By Konrad, Monica | Anthropological Quarterly, Spring 2007 | Go to article overview

International Biodiplomacy and Global Ethical Forms: Relations of Critique between Public Anthropology and Science in Society


Konrad, Monica, Anthropological Quarterly


Abstract

This essay introduces the concept of "biodiplomacy" through a combination of philosophical reflection, historical and etymological arguments, media reports, critical analyses of bioethics controversies, and the author's own participation as a "diplomat" of anthropology for an international commission about science and society. It explores how the notion of corps diplomatique that once represented the Enlightenment ideal of an exclusive, "family of diplomats" is apparent today as the diffusion of an open, more participatory "global talk. " The effects of this development on critical social theory are discussed under the rubric of "biodiplomatica"; particular attention is paid to (i) the immanence of critique as a relational mode of action for interventions in public anthropology, and (ii) the theorist's role in seeking to engage a critically reflexive anthropology of bioethics. [Keywords: biodiplomacy, knowledge relations and critical theory, international collaboration, bioethics, science and society, interdisciplinarity]

Missions of Critique

Part of what we do as intellectuals is not only to define the situation, but also to discern the possibilities for active intervention, whether we then perform them ourselves or acknowledge them in others who have either gone before or are already at work, the intellectual as lookout.

-Edward Said, Humanism and Democratic Criticism

(2004:140, emphasis added)

One of the most powerful and under-explored ideas amongst Edward Said's final reflections can be attributed to the humanism of intellectual vocation: the notion that the virtues of good office-harnessed in the potential energy of democratic criticism-may be evidenced as practical missions. Aligning passion with dispassion, the figure of the public intellectual as "lookout" consolidates a type of mission work-makes the engaged life of the mind a particular vocation, so to speak.

Social anthropologists of course have always been native lookouts of one kind, or another, but the job done well is no easy one. We know ourselves as professionals through the service of critical observation and participation: what we see of "culture" shapes what we make of our interventions-how we proceed ethnographically and collaboratively, what we do with theory, the terms whereby we draw up the world. This reflexively engaged missionary work, which is quite separate from an earlier proselytising in the name of conversion and is also distinguishable from the modern missions underpinning science and human rights endeavours, might even be said to make anthropology one of the most-if not the most-authentic "lookout" for the humanities and social sciences. I am referring here quite specifically to a body of work in political critique currently organizing around "public anthropology" which examines the mission of engagement as public reasoning, public interest and public policy intervention forms, be it for political emergency and disaster relief or quotidian welfare (e.g. Sanday 1976, Shore and Wright 1997, Edgar and Russell 1998, Farmer 2003, Werbner 2004, Wilson 2005, Englund 2006, Eriksen 2006).
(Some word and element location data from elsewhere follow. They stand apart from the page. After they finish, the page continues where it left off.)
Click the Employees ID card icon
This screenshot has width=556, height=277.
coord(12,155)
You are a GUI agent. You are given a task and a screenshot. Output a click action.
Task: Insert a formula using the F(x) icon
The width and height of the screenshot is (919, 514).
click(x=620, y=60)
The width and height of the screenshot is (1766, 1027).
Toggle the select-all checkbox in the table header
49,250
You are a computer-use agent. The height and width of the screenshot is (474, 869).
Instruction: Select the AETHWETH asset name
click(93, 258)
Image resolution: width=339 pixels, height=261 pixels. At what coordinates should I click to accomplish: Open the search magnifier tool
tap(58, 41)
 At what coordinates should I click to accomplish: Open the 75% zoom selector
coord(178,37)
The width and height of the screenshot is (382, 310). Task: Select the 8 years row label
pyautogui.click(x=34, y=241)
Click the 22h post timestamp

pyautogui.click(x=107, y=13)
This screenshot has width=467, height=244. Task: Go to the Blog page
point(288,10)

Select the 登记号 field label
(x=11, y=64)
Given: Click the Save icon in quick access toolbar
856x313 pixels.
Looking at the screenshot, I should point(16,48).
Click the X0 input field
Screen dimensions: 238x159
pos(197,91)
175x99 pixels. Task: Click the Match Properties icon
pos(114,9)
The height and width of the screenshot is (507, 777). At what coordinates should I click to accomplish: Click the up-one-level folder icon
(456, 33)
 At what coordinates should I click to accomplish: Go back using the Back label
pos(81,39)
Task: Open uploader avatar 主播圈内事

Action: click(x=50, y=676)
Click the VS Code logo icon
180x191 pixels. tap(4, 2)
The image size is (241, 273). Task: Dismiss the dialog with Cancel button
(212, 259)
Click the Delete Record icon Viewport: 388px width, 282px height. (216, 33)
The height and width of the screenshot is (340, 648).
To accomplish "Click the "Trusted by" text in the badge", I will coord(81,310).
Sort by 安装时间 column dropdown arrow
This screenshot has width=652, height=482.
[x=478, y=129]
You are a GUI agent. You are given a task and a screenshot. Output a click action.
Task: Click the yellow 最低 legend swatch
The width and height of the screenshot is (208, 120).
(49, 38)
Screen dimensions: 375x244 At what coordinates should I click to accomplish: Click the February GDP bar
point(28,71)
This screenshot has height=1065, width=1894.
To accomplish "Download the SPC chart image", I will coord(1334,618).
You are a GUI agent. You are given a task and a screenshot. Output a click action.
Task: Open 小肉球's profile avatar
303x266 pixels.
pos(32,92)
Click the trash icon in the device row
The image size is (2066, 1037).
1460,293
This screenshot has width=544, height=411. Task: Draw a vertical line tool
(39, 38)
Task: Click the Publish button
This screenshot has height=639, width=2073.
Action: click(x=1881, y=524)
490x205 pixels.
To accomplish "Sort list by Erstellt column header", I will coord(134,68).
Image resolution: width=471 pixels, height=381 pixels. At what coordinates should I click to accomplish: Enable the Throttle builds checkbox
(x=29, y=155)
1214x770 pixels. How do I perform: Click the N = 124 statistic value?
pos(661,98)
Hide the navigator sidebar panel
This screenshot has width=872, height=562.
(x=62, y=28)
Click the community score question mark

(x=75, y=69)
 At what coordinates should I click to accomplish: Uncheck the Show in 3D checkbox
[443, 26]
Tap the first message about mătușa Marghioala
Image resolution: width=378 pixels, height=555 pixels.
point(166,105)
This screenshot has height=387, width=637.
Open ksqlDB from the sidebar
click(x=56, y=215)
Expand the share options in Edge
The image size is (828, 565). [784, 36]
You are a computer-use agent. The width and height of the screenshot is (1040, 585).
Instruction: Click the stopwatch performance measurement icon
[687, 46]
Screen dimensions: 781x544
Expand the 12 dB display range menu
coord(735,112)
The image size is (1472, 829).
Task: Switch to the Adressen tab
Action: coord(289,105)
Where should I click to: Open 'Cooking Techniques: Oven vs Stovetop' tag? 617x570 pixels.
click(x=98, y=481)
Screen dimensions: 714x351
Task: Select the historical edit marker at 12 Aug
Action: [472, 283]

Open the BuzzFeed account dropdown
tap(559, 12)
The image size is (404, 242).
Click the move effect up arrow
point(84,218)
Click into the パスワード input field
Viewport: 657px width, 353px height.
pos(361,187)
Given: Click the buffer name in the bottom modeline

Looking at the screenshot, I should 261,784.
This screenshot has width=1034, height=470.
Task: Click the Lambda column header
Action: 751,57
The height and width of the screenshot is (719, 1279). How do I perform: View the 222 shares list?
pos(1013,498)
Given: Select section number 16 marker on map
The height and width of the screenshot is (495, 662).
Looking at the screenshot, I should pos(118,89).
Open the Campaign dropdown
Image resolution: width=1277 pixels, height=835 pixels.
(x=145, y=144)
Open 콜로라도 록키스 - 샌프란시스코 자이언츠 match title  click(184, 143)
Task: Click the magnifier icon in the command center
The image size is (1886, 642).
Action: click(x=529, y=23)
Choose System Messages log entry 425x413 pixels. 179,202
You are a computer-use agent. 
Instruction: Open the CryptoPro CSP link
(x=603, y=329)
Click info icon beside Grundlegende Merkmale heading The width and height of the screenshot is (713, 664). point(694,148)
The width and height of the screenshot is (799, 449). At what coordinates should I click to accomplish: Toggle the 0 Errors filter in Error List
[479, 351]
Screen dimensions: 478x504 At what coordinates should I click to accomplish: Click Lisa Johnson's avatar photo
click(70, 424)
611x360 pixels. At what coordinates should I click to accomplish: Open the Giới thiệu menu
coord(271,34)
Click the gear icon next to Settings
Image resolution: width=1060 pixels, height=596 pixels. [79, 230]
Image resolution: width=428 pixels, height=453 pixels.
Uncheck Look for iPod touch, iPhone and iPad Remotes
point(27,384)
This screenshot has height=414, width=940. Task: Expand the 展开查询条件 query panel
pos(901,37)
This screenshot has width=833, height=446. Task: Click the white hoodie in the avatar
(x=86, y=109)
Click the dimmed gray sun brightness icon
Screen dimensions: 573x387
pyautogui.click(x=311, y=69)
This paper offers a new direction for anthropology's involvement in the public arena of science and societal engagement: it is a speculative snippet culled from the particular "missions" that inform contemporary diplomacy in the age of biological politics and medical science. The argument proceeds by putting forward the novel notion of "biodiplomacy" in order to examine the following three sets of issues.1

(i) Biodiplomacy relations for international science. Emerging forms of governance in international science, I suggest, require analytical strategies for detailing the complexities by which active interventions in biodiplomacy can come to be known: how citizens, professionals and para-state entities are discerned and invested with socio-political value. While an explicitly cultural focus on knowledge biodiplomacy depends in part on empirical exegesis for its descriptive future, this is a topic notably overlooked by some of the most sophisticated debates in critical theory and social anthropology today. …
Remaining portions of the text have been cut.